Document extract:
═══

Figure 1. Fresh weight (FW) (g/head) of Romaine lettuce plants, at harvest, subjected to different levels of salinity (0.8, 1.3, and 1.8 dS/m) and treated with water (control) or Retrosal® at 0.1 or 0.2 mL/plant dose. Values are means ± SE (n = 3). Data were subjected to two way ANOVA and Tukey’s multiple comparison test was used for evaluating the differences among means at (∗p < 0.05, ∗∗∗p < 0.001). Since interaction was significant, data were also subjected to one-way ANOVA. Different letters indicate statistical differences for p < 0.05.
Figure 2. Dry weight (DW) (g/head) of Romaine lettuce plants, at harvest, subjected to different levels of salinity (0.8, 1.3, and 1.8 dS/m) and treated with water (control) or Retrosal® at 0.1 or 0.2 mL/plant dose. Data were subjected to two way ANOVA and Tukey’s multiple comparison test was used for evaluating the differences among means at (∗p < 0.05, ∗∗∗p < 0.001). Since there was not significant AxB interaction, the effect of BS treatments (A) and EC levels (B) was evaluated separately, comparing the respective means ± SE (n = 3). Different letters indicate statistical differences for p < 0.05.
Leaf Gas Exchange Measurements
The statistical analysis showed that net photosynthesis data (A) had significant interaction (p < 0.05) between biostimulant and salinity while no significant differences were observed among biostimulant or salinity treatments. Subsequently, data were also analyzed using one-way ANOVA but no significant differences were found (Figure 3A). The stomatal conductance (Figures 4A,B), that indicates the degree of exchange of CO2 and water vapor between environment and inner leaf, showed low values in control plants, mainly under salinity. Statistical analysis showed that there was not significant interaction between factors and in the salinity. Significant differences were observed for the biostimulant (p < 0.001). Stomatal conductance showed significant differences in plants subjected to 1.3 or 1.8 dS/m EC treated with Retrosal® 0.2 mL/plant (Figures 4A,B). The photosynthetic water use efficiency (pWUE) did not show significant interaction between factors, while significant differences were found among biostimulant treatments in the 0.8 dS/m salinity (Figures 4C,D). The pWUE was higher in controls and decreased after biostimulant applications; a noticeable reduction occurred in Retrosal® 0.2 mL/plant at 0.8 dS/m treated plants. Transpiration rate data (E) showed significant interaction (p < 0.05) between biostimulant and salinity (Figure 3B). Significant differences were also observed for biostimulant for p < 0.001. Since no significant interaction was found, data were also analyzed by one-way ANOVA. Results showed that E raised after biostimulant treatment at both doses; significant differences were observable in plants treated with Retrosal® at 0.2 mL/plant compared to control plants under 1.3 or 1.8 dS/m EC.

═══

Problem details:
Answer these questions from the text on Romaine lettuce under salinity:
(a) Why were the fresh weight data in Figure 1 also subjected to one-way ANOVA?
(b) What does stomatal conductance indicate?
(c) In which plants did a noticeable reduction in photosynthetic water use efficiency occur?

═══

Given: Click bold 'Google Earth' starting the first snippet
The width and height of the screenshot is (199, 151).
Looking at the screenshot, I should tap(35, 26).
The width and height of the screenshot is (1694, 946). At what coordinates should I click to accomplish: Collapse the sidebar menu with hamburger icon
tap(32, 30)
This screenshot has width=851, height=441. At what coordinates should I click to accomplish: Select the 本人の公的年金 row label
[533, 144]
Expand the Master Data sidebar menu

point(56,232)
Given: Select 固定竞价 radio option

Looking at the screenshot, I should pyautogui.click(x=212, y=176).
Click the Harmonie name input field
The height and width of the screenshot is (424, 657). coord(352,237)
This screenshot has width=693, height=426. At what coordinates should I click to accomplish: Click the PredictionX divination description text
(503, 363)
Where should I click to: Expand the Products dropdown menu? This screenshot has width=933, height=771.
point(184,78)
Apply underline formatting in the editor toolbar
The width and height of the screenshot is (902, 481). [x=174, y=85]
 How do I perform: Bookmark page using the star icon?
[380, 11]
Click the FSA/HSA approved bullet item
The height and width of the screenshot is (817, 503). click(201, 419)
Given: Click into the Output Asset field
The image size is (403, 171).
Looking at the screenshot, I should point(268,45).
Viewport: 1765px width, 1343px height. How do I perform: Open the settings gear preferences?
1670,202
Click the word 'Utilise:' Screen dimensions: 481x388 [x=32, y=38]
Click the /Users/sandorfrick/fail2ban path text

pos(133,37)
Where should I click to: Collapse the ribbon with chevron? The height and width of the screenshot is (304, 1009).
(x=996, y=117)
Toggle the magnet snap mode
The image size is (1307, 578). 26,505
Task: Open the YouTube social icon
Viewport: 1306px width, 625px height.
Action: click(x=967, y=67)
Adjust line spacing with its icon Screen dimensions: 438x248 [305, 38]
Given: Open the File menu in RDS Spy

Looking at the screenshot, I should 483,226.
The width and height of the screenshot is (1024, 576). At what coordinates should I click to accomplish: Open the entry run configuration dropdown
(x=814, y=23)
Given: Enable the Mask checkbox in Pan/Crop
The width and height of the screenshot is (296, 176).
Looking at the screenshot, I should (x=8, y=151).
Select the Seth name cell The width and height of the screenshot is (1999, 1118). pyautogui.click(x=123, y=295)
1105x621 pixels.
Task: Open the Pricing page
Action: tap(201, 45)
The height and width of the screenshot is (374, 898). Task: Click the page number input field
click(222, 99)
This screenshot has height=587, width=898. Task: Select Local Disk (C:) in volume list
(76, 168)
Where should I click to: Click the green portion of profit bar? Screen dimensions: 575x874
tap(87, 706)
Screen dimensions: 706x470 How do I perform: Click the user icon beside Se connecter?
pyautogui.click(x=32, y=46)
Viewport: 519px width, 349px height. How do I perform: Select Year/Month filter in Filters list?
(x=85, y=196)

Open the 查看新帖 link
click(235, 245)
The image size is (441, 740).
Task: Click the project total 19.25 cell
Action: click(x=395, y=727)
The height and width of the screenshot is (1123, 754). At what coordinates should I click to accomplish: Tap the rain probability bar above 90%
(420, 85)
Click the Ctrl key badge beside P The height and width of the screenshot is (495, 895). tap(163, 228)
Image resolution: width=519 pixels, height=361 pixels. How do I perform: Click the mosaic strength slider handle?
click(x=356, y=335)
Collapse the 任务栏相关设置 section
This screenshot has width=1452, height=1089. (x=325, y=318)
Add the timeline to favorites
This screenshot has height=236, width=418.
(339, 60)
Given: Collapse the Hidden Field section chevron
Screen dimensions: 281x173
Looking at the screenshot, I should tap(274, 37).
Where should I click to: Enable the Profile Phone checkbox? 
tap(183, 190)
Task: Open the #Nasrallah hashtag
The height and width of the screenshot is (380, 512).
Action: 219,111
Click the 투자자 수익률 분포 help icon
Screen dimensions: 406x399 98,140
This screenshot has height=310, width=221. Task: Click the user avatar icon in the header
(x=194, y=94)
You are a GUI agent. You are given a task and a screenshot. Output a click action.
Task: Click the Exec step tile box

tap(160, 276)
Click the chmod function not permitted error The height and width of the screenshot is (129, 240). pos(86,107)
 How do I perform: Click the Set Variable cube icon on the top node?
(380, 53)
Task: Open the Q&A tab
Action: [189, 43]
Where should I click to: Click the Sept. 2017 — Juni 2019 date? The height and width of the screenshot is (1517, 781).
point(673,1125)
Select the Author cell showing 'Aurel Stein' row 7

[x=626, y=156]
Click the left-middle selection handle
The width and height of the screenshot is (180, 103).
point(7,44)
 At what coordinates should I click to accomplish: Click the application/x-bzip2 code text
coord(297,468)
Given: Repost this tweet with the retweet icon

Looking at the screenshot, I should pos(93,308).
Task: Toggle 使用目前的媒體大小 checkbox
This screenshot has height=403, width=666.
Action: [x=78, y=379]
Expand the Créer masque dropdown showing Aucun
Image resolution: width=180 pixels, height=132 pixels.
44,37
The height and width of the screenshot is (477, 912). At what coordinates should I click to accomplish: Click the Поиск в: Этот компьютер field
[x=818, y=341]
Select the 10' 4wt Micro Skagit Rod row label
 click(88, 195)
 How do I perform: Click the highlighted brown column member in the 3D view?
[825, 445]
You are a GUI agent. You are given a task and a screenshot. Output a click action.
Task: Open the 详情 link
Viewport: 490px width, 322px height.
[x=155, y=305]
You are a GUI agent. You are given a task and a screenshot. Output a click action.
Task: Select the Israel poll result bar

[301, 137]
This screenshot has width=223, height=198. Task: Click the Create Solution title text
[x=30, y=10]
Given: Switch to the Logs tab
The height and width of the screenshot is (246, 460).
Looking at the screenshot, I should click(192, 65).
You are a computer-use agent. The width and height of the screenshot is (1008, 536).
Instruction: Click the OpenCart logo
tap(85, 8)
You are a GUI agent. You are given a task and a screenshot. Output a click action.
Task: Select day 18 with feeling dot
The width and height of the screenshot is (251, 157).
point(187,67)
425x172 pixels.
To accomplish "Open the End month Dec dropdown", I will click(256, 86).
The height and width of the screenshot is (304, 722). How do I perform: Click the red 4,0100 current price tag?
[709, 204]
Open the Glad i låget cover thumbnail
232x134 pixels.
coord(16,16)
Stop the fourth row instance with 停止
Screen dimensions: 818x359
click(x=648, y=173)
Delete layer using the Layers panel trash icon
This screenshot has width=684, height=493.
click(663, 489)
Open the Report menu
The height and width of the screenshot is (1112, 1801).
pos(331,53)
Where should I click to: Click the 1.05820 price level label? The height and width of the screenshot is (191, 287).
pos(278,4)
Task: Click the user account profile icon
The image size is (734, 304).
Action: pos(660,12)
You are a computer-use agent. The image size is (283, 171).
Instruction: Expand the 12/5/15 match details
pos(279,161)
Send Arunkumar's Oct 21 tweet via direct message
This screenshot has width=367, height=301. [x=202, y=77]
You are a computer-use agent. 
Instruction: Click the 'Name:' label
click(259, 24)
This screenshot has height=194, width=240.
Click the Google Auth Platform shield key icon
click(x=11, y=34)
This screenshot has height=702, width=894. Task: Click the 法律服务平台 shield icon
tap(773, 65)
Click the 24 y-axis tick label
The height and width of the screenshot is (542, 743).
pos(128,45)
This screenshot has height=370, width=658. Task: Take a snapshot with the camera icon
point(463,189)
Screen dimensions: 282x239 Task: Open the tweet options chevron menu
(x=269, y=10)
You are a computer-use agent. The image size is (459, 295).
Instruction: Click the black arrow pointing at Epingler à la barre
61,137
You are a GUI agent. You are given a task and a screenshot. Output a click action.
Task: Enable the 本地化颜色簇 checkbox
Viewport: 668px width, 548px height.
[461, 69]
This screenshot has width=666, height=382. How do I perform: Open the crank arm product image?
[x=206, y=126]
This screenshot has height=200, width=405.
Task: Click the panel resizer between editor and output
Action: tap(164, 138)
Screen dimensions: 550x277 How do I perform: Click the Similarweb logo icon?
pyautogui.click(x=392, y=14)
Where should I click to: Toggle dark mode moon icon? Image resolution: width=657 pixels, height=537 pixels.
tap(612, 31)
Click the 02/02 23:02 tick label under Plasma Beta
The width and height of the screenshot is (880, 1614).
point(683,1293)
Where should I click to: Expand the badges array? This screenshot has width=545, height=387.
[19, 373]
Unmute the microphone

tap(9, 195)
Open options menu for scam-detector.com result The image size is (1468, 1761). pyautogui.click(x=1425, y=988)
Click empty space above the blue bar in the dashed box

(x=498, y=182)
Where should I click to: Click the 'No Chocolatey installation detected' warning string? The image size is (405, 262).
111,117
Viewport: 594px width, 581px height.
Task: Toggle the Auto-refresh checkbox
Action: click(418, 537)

═══

Answer for this exercise:
(a) The interaction was significant.
(b) It indicates the degree of exchange of CO2 and water vapor between the environment and the inner leaf.
(c) It occurred in plants treated with Retrosal® at 0.2 mL/plant at 0.8 dS/m.